I hacked the template code so that Javascript was produced that would change the location.href appropriately before the redirect, so that the redirect was using the WordPress permalink structure. (Along with changing the names of the post slugs on WordPress itself).

This step requires expanding all widgets when you edit the template HTML. I followed the steps here, but the code did not quite work. It turned out, after more investigation, there was more I needed to do.

Under Settings > Archiving, I switched to Monthly archives.

Then under Settings > Formatting, I changed the timestamp format to be “day/month/year”, such as “1/27/2008″.

The new code to be added under Edit HTML, with Expand Widget Templates checked, also needed to be different—WordPress pads with 0s and Blogger doesn’t, so where WordPress expected ’01′ for the month, Blogger had ’1′. A right mess, so this is what I ended up inserting after &lt;b:section class=&#39;main&#39; id=&#39;main&#39; showaddelement=&#39;no&#39;&gt; :

<b:widget id='Redirector' locked='true' title='Blog Posts' type='Blog'>
<b:includable id='main'>
<b:if cond='data:blog.pageType == "item"'>
<b:loop values='data:posts' var='post'>
<script type='text/javascript'>
var new_page=&#39;www.spontaneousderivation.com/&#39;;
var permalink = &#39;<data:post.url/>&#39;;
var timestamp = &#39;<data:post.timestamp/>&#39;;
timestamp = timestamp.split(&#39;/&#39;);
if (timestamp[0].length &lt; 2) { timestamp[0] = &#39;0&#39; + timestamp[0]; }
timestamp = timestamp[2]+&#39;/&#39;+timestamp[0]+&#39;/&#39;+timestamp[1];
new_page = permalink.replace(/www\.arachnejericho\.com\/200[0-9]\/[0-9]{2}/,new_page+timestamp);
new_page = new_page.replace(/\.html$/,&#39;&#39;);
document.location.href = new_page;
</script>
</b:loop>
</b:if>
</b:includable>
</b:widget>

Using this method I was indeed successful in getting all my important backlinks to remain. A good demonstration of this is Passing the Three-Month Mark, a retrospective post with “internal” links that still point to arachnejericho.com, but redirect successfully to the correct single post page on spontaneousderivation.com.

Then I spent most of the night fixing post slugs, but probably you won’t have to do that with the wp-maintain-blogger-permalinks plugin.
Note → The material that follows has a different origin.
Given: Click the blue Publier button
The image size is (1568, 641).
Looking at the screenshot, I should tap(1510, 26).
I assume. I haven’t tried it.

Post-Mortem

Conclusions:

  1. I should never have bought a domain through Google and associated with a Blogger blog. The entanglement is difficult to get out of, more difficult than with just a Blogspot address—real domain names cost money.
  2. It would be quite nice if WordPress installations implemented the same kind of redirect that WordPress.com has which accommodates Blogger imports, by allowing hits with the old Blogger slugs to redirect to the new WordPress slugs.
  3. Wish I knew about wp-maintain-blogger-permalinks, but not sure it would have helped or hindered as I tried to figure out yet one more new thing.
  4. No one should have to code in XML.
  5. arachnejericho.com will need new special redirects again, in the form of Apache rewrite rules, when I rescue it from Blogger, and will need them indefinitely.
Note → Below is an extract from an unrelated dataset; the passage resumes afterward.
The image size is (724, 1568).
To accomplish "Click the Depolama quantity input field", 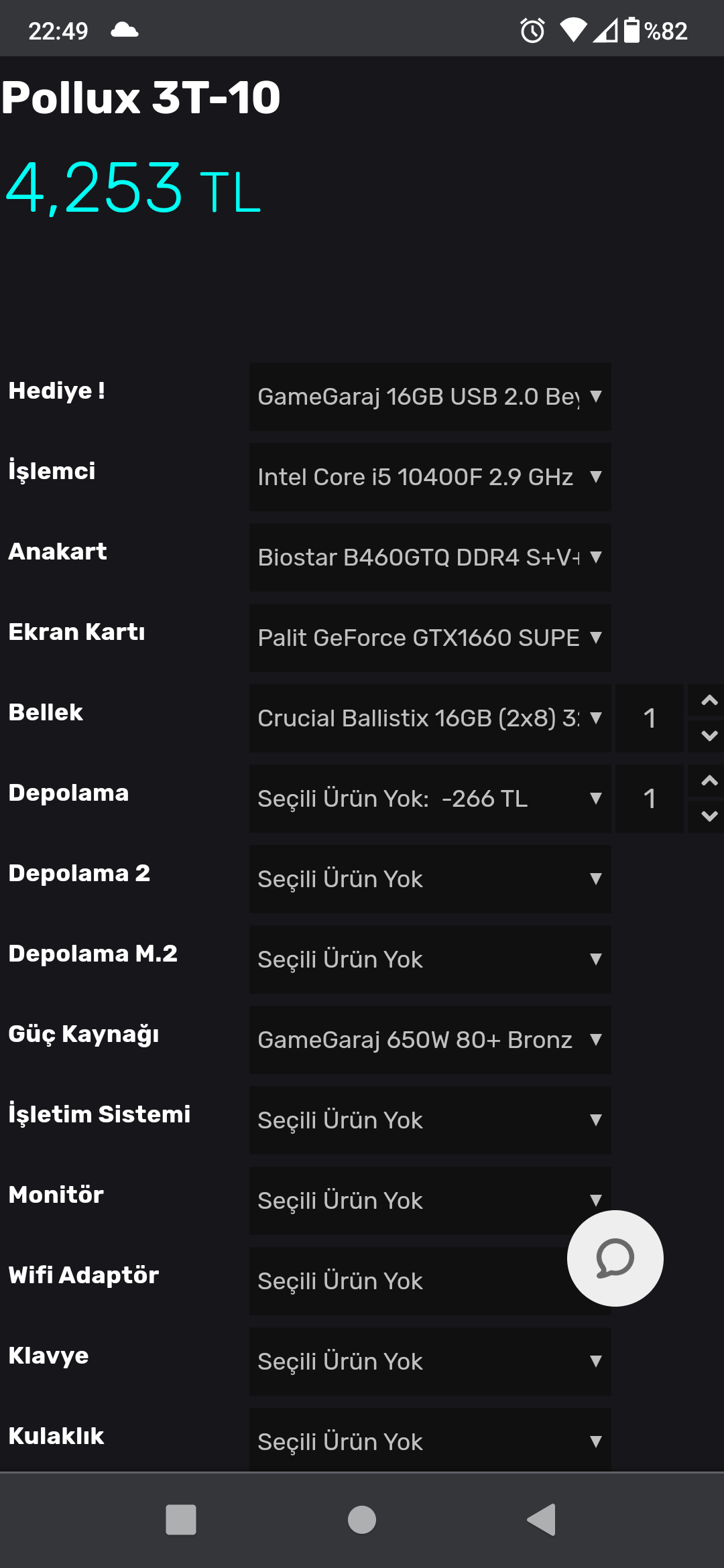I will pos(649,799).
Anyways, it’s all done, here I am, and one day far away Google may actually resurface this site when people search for Chinese tonic soup.

1 Warning: Registering domains with the Google/GoDaddy combo is a little weird. Maybe too weird. On day, when I can manage it, and when it matters more, I’m going to rescue arachnejericho.com and crimeandviolins.com and whisk them away to some real hosting solutions.